#### RECORDS FOR THIS TASK

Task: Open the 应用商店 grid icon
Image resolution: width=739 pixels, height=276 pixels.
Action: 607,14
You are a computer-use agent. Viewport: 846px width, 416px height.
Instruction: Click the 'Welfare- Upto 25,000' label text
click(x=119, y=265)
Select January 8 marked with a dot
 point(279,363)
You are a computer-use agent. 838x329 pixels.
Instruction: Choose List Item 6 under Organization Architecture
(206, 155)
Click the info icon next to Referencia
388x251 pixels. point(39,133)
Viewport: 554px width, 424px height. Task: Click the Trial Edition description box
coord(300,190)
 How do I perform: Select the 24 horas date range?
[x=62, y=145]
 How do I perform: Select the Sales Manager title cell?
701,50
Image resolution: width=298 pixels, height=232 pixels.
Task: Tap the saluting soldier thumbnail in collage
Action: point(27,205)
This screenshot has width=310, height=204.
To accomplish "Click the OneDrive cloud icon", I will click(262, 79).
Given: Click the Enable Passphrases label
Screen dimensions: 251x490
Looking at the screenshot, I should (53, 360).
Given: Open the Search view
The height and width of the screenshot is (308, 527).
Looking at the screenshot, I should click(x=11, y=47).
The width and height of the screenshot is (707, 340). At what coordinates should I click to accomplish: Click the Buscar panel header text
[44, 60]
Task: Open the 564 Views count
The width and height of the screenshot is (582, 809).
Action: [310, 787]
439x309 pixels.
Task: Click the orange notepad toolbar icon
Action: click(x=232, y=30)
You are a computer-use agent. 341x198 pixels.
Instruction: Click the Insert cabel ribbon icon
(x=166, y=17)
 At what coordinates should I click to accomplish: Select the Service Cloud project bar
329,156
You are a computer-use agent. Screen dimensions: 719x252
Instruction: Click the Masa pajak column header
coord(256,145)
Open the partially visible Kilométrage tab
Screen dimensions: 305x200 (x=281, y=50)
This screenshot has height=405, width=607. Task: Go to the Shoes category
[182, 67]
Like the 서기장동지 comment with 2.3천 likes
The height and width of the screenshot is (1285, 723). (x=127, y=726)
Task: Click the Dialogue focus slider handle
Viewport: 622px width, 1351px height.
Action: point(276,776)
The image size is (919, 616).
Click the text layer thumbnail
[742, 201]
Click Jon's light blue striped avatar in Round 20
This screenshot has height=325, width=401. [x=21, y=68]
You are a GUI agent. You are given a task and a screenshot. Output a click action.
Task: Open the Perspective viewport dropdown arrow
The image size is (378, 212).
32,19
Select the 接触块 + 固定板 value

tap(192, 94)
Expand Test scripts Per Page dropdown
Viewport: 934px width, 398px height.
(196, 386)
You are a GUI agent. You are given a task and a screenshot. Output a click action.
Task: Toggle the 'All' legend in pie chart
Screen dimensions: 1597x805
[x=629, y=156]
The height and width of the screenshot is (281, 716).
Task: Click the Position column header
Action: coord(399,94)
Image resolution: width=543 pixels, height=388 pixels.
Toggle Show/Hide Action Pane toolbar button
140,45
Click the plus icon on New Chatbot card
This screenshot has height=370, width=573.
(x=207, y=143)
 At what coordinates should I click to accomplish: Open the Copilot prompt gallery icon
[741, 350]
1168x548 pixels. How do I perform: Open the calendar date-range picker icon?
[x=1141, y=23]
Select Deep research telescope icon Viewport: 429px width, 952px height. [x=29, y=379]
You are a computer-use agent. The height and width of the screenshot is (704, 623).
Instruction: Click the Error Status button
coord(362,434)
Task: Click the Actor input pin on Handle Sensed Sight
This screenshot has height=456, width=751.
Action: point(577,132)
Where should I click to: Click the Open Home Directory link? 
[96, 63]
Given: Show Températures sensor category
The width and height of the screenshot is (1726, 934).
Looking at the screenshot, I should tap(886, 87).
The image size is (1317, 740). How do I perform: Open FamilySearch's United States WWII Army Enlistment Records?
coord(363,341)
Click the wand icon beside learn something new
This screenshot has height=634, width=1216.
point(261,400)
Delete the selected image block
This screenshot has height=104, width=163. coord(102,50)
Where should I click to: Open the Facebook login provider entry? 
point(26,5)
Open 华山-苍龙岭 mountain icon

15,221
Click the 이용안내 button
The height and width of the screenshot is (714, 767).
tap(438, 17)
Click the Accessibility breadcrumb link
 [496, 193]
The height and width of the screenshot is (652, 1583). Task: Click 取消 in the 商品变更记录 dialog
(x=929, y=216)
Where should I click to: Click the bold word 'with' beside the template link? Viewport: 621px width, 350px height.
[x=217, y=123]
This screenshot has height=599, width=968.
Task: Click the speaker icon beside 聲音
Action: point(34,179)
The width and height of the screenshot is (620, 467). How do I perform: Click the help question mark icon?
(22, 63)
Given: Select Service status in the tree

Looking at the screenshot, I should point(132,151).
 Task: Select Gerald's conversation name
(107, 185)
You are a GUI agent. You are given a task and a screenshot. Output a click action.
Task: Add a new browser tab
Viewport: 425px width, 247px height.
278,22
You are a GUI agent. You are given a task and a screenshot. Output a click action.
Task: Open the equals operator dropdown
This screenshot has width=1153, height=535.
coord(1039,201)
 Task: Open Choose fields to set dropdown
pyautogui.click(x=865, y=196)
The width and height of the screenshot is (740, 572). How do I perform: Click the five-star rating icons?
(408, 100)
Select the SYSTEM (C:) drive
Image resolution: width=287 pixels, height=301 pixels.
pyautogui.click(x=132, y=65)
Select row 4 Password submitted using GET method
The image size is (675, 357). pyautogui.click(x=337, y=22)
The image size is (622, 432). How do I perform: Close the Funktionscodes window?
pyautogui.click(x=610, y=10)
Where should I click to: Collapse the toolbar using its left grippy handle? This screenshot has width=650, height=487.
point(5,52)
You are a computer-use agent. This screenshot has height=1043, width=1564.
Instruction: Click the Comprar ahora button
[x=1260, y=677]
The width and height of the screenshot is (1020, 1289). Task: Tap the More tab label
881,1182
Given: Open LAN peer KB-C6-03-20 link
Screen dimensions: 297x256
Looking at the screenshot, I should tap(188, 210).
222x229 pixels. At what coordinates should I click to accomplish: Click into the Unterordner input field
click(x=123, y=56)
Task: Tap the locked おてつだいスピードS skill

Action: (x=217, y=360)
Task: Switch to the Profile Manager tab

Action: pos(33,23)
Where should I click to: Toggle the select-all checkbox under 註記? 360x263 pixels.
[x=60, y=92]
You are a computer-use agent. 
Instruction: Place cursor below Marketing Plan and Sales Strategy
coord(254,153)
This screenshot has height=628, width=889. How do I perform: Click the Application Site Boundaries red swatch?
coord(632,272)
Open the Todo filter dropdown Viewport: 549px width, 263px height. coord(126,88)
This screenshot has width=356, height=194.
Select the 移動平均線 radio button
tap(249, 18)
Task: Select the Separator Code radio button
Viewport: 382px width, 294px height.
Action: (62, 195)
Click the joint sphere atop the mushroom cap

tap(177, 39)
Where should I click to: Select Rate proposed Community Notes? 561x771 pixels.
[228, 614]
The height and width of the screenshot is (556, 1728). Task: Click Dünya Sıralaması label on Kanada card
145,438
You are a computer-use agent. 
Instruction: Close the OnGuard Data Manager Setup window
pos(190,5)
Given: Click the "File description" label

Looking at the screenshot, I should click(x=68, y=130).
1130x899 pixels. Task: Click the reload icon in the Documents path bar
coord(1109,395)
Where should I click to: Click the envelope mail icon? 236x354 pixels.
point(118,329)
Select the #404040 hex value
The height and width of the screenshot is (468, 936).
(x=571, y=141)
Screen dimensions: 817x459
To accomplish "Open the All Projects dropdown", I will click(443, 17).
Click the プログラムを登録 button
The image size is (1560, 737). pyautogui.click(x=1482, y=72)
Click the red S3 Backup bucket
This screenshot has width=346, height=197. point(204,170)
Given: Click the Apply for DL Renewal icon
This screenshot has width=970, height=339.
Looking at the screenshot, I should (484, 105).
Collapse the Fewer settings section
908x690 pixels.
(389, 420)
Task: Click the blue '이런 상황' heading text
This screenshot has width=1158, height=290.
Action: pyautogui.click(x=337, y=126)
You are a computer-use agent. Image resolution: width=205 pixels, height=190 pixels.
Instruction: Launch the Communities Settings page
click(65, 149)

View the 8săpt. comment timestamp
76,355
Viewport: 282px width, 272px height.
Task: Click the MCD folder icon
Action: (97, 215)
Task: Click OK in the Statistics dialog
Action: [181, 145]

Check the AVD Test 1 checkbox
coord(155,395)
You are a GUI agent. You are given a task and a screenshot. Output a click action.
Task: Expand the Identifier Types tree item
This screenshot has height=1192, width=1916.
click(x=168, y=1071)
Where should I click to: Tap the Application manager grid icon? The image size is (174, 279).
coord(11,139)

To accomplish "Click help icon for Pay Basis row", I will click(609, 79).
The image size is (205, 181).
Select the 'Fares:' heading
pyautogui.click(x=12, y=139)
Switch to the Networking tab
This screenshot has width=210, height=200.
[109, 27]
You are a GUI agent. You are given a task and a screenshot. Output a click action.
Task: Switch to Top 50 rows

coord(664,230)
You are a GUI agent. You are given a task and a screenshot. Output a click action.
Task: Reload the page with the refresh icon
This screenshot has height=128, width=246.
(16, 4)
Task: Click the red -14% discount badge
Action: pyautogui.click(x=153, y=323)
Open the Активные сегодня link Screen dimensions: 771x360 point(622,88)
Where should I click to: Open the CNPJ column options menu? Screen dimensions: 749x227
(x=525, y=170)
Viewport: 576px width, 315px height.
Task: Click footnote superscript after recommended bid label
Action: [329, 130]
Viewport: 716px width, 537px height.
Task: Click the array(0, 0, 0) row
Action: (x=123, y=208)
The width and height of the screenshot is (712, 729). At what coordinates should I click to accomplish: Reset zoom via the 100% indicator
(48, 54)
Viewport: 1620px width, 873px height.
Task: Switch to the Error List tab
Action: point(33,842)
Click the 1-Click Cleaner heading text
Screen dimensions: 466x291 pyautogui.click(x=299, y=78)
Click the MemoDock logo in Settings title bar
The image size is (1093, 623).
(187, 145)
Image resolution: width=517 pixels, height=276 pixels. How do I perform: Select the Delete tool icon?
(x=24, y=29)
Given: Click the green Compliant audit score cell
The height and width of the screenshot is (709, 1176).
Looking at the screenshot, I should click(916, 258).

########

#### INSTRUCTIONS FOR THE TASK:
From the entries above, pull out each line that includes "will".

#### SOLUTION:
To accomplish "Click the OneDrive cloud icon", I will click(262, 79).
To accomplish "Open the All Projects dropdown", I will click(443, 17).
To accomplish "Click help icon for Pay Basis row", I will click(609, 79).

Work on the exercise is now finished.